▶ [Task goal] Write out the stretch from the start of the entries through the line that contains "click(x=182, y=399)" as a numbered list, skipping any blank lines and leaving out the pictures.

* START Material supplied *

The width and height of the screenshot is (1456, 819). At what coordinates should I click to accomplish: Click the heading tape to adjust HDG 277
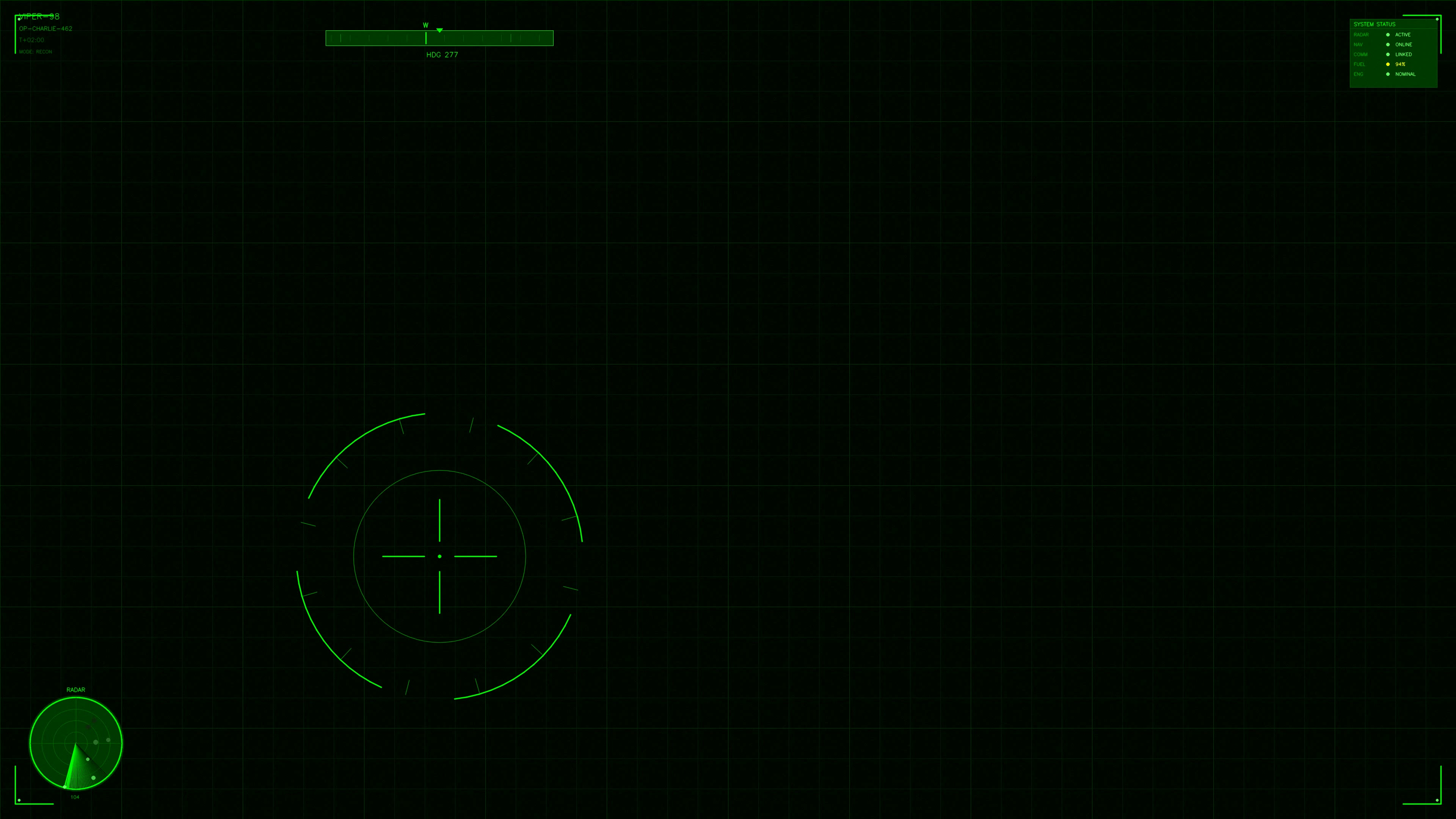tap(439, 38)
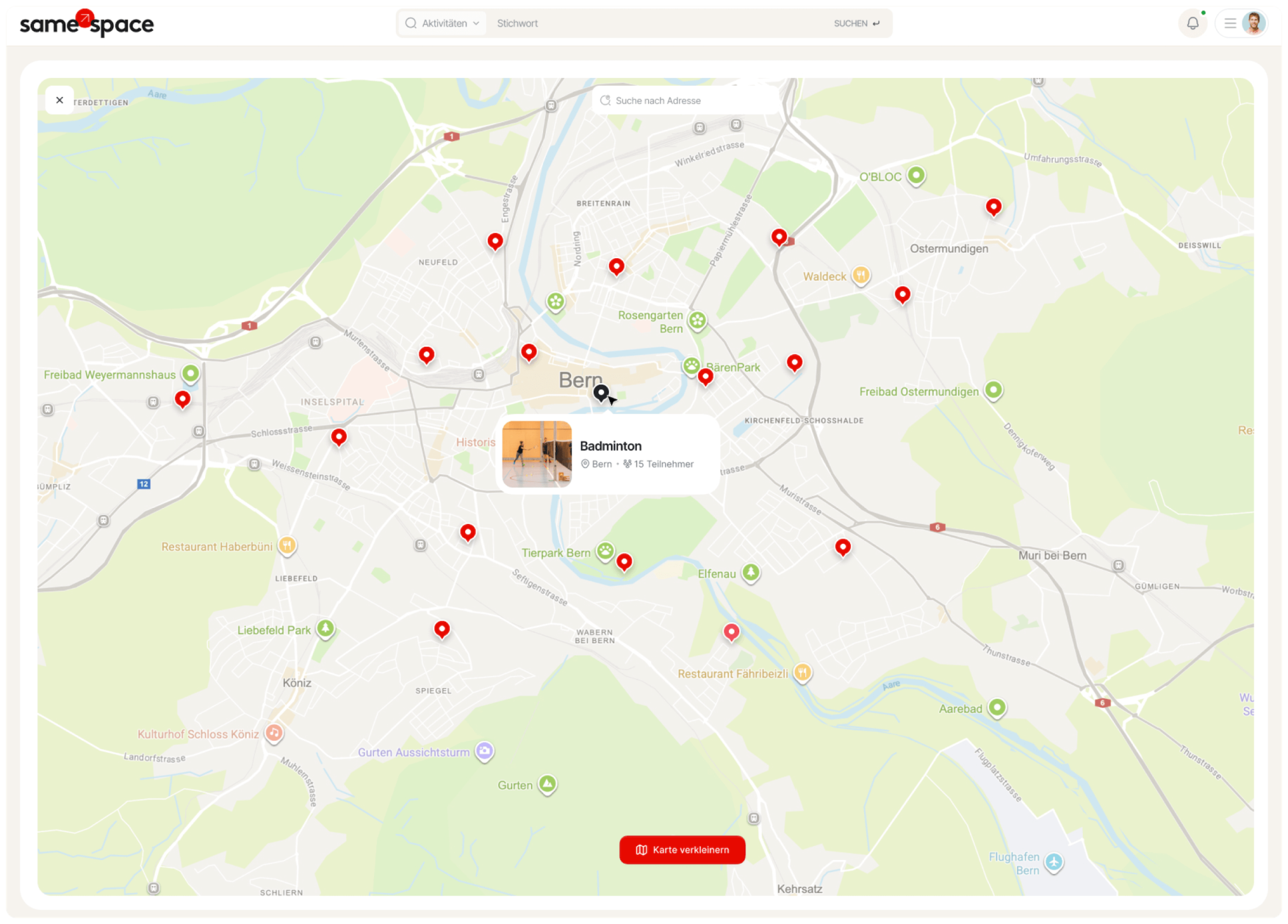Select the red pin near Freibad Weyermannshaus
This screenshot has height=924, width=1288.
click(x=182, y=399)
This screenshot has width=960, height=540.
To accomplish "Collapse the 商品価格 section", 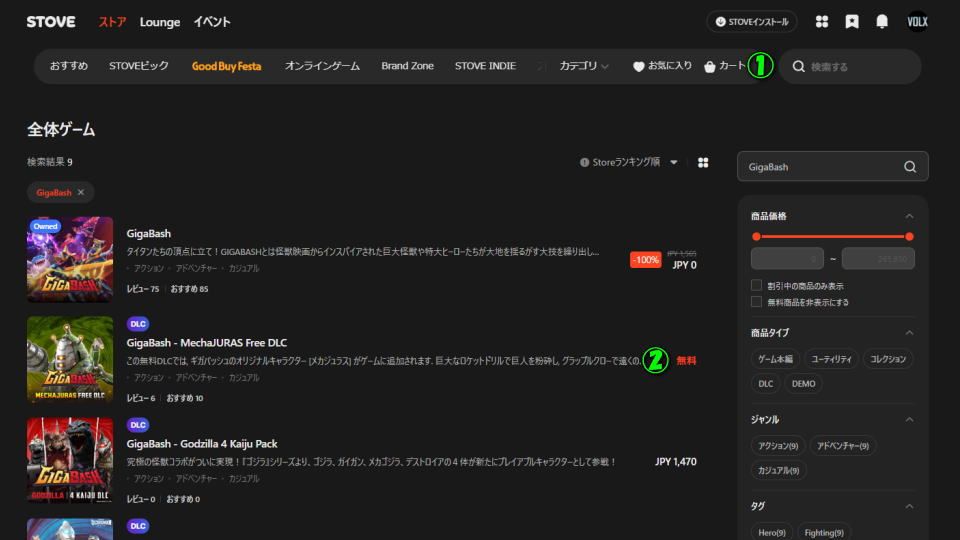I will 909,216.
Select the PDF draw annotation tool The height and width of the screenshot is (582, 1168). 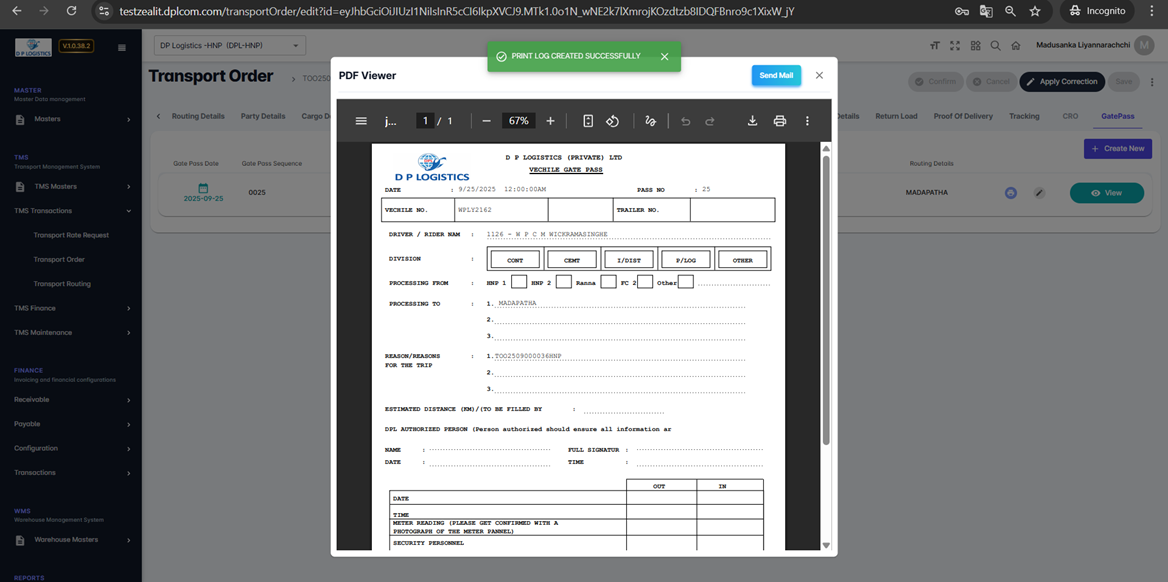tap(650, 121)
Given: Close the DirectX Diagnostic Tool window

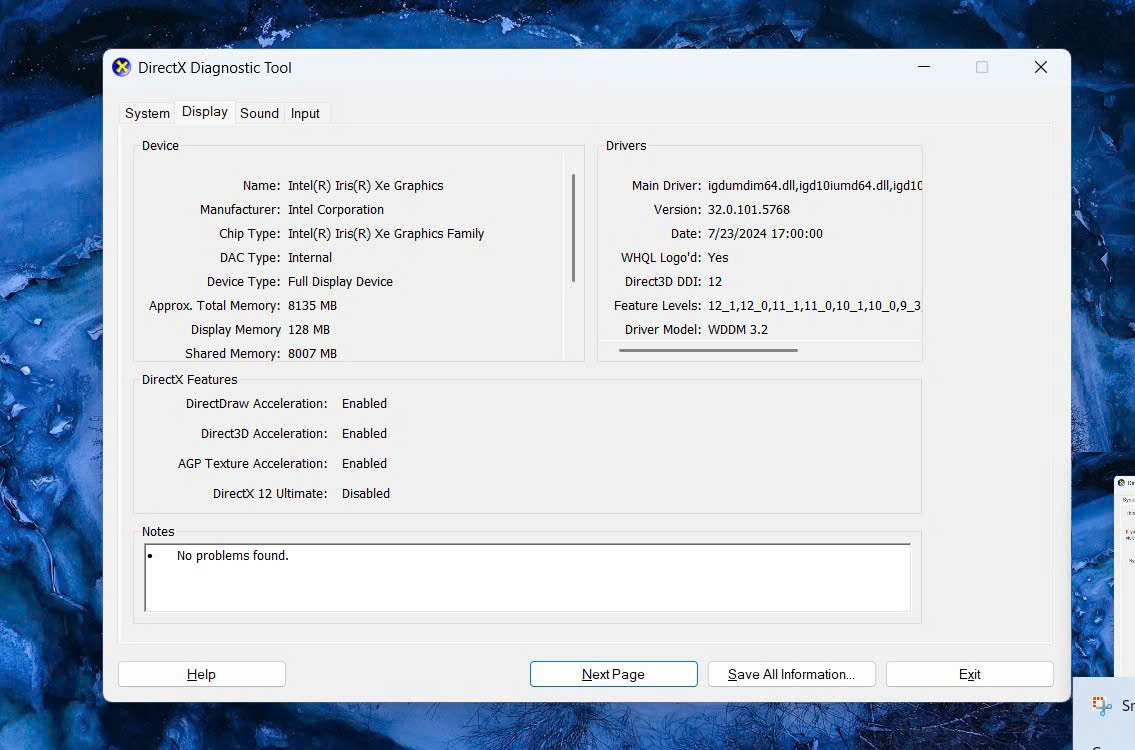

* END Material supplied *

▶ [In response]
1. The width and height of the screenshot is (1456, 819). At what coordinates should I click to accomplish: Click the heading tape to adjust HDG 277
2. tap(439, 38)
3. Select the red pin near Freibad Weyermannshaus
4. This screenshot has height=924, width=1288.
5. click(x=182, y=399)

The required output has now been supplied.